Wasatch wants to own companies for more than five years, so analysts build their own earnings models to understand the value of a long-term opportunity. That lets them to buy favorable companies without having to worry about short-term price swings. They don’t hedge currencies, but work currency risk into an investment’s potential return by using macroeconomic analysis, Krishnan says.
Technology and financial services are the No. 1 and No. 2 sectors in the fund. Although the managers don’t start with themes, sometimes one comes together, such as providing financial services to underbanked and unbanked populations.
No. 1 holding
Bajaj Finance
(BAF.India) exemplifies how Krishnan thinks and acts. In 2015, the fund bought shares of the Indian nonbank consumer-finance company, impressed by its management and how the firm uses data. Bajaj uses technology and analytics to tweak its service offerings, adjusting loan supply depending on market conditions. “They are more a technology company that happens to be in the lending business,” he says.

* **Dataset extract**:
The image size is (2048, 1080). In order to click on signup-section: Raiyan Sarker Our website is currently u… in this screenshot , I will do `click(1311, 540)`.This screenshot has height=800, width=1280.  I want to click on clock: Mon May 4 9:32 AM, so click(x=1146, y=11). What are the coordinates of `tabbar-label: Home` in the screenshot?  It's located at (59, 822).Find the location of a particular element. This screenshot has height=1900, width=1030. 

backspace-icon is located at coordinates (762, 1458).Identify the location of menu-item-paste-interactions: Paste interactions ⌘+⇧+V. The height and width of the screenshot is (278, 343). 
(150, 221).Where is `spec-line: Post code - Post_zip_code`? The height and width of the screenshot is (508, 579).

* **Problems and tasks**:
1: In the passage on the Wasatch fund, what are the fund's No. 1 and No. 2 sectors?
2: Reproduce the passage on the Wasatch fund from "Technology and financial" to "and unbanked populations.".

* **Results**:
1: Technology and financial services.

2:
Technology and financial services are the No. 1 and No. 2 sectors in the fund. Although the managers don’t start with themes, sometimes one comes together, such as providing financial services to underbanked and unbanked populations.